I found myself wanting to brush up on some notions about parsers and grammars and, at the same time, to exercise my Haskell - I am a Haskell newbie; moreover, I haven't touched the language at all in a couple months.
You can find the complete result here, and, separated by hrs and without the module boilerplate, pasted below.
I'm not exactly happy with it.
It seems somewhat dirty and convoluted for something that is stated so simply in a few lines of English in the reference textbook - (meaning, the (Purple) Dragon Book).
I am also noticing a complete lack of typically functional constructs - function composition, curried functions, etc - which might be a code smell.
On the other hand, after spending a couple nights on it, I can't seem to find any more opportunity for improvement: I'm stuck.
Any suggestions both in the small and in the large scale are appreciated.
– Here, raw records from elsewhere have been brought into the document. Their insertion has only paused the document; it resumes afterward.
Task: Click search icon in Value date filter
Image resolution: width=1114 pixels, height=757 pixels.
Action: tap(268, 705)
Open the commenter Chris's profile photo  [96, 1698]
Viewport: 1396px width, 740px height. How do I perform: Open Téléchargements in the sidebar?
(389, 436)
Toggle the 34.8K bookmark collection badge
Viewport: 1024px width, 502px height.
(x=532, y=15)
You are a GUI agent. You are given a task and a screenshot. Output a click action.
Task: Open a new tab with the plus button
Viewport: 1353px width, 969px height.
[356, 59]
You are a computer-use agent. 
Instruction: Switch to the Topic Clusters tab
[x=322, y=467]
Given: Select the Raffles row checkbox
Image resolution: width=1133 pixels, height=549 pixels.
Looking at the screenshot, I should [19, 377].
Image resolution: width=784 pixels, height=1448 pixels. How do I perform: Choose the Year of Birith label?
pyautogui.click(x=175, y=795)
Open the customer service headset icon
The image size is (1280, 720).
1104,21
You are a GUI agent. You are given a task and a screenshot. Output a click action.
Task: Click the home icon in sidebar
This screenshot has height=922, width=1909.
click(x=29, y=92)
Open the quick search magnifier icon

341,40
---------------------------------
-- Datatypes and utilities
---------------------------------
data Terminal = T String | Dollar | Epsilon deriving (Show, Eq, Ord)
data Nonterminal = NT String | Start String deriving (Show, Eq, Ord)
type Symbol = (Either Nonterminal Terminal)
data Production = Prod {left_hand :: Nonterminal, right_hand :: [Symbol]} deriving (Show, Eq)
data Grammar = Grammar [Production] deriving (Show)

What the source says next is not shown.